Copy every item below word for word, including every number and line break.

(Data section)
══════
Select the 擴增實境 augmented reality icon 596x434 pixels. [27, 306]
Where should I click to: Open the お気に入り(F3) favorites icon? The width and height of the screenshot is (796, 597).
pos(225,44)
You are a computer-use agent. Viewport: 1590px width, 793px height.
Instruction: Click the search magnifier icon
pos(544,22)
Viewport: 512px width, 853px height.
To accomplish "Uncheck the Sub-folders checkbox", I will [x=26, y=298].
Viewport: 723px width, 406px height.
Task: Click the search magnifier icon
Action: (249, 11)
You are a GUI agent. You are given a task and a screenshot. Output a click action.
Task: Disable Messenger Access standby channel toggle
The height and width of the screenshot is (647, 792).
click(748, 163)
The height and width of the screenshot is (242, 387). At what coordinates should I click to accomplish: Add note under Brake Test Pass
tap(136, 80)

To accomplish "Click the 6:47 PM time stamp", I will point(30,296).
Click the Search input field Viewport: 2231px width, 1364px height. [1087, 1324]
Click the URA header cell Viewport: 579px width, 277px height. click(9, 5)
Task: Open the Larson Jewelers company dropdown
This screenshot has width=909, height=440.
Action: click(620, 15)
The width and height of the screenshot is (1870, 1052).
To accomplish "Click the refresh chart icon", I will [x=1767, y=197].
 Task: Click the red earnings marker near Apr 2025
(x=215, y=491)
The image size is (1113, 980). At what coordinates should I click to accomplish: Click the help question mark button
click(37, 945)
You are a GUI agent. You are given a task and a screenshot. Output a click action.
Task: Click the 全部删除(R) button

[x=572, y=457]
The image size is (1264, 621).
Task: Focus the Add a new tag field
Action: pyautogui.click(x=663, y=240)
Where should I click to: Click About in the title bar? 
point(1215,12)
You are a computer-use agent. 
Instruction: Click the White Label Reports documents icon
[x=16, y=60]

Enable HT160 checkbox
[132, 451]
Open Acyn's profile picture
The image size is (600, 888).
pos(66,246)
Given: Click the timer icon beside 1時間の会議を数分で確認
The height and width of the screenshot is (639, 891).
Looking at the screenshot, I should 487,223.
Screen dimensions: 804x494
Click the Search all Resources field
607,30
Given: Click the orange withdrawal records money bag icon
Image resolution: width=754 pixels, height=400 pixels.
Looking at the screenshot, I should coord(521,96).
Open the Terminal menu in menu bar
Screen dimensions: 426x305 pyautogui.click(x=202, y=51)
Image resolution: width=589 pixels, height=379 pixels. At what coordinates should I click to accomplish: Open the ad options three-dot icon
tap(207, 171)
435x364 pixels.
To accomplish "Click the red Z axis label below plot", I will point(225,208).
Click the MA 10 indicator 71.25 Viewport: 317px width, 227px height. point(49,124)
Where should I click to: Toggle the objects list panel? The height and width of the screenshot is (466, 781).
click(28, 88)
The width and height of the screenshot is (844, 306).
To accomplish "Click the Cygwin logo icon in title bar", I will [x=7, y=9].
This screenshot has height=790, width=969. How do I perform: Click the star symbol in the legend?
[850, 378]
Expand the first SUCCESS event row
══════
(Exercise solution)
Select the 擴增實境 augmented reality icon 596x434 pixels. [27, 306]
Where should I click to: Open the お気に入り(F3) favorites icon? The width and height of the screenshot is (796, 597).
pos(225,44)
You are a computer-use agent. Viewport: 1590px width, 793px height.
Instruction: Click the search magnifier icon
pos(544,22)
Viewport: 512px width, 853px height.
To accomplish "Uncheck the Sub-folders checkbox", I will [x=26, y=298].
Viewport: 723px width, 406px height.
Task: Click the search magnifier icon
Action: (249, 11)
You are a GUI agent. You are given a task and a screenshot. Output a click action.
Task: Disable Messenger Access standby channel toggle
The height and width of the screenshot is (647, 792).
click(748, 163)
The height and width of the screenshot is (242, 387). At what coordinates should I click to accomplish: Add note under Brake Test Pass
tap(136, 80)

To accomplish "Click the 6:47 PM time stamp", I will point(30,296).
Click the Search input field Viewport: 2231px width, 1364px height. [1087, 1324]
Click the URA header cell Viewport: 579px width, 277px height. click(9, 5)
Task: Open the Larson Jewelers company dropdown
This screenshot has width=909, height=440.
Action: click(620, 15)
The width and height of the screenshot is (1870, 1052).
To accomplish "Click the refresh chart icon", I will [x=1767, y=197].
 Task: Click the red earnings marker near Apr 2025
(x=215, y=491)
The image size is (1113, 980). At what coordinates should I click to accomplish: Click the help question mark button
click(37, 945)
You are a GUI agent. You are given a task and a screenshot. Output a click action.
Task: Click the 全部删除(R) button

[x=572, y=457]
The image size is (1264, 621).
Task: Focus the Add a new tag field
Action: pyautogui.click(x=663, y=240)
Where should I click to: Click About in the title bar? 
point(1215,12)
You are a computer-use agent. 
Instruction: Click the White Label Reports documents icon
[x=16, y=60]

Enable HT160 checkbox
[132, 451]
Open Acyn's profile picture
The image size is (600, 888).
pos(66,246)
Given: Click the timer icon beside 1時間の会議を数分で確認
The height and width of the screenshot is (639, 891).
Looking at the screenshot, I should 487,223.
Screen dimensions: 804x494
Click the Search all Resources field
607,30
Given: Click the orange withdrawal records money bag icon
Image resolution: width=754 pixels, height=400 pixels.
Looking at the screenshot, I should coord(521,96).
Open the Terminal menu in menu bar
Screen dimensions: 426x305 pyautogui.click(x=202, y=51)
Image resolution: width=589 pixels, height=379 pixels. At what coordinates should I click to accomplish: Open the ad options three-dot icon
tap(207, 171)
435x364 pixels.
To accomplish "Click the red Z axis label below plot", I will point(225,208).
Click the MA 10 indicator 71.25 Viewport: 317px width, 227px height. point(49,124)
Where should I click to: Toggle the objects list panel? The height and width of the screenshot is (466, 781).
click(28, 88)
The width and height of the screenshot is (844, 306).
To accomplish "Click the Cygwin logo icon in title bar", I will [x=7, y=9].
This screenshot has height=790, width=969. How do I perform: Click the star symbol in the legend?
[850, 378]
Expand the first SUCCESS event row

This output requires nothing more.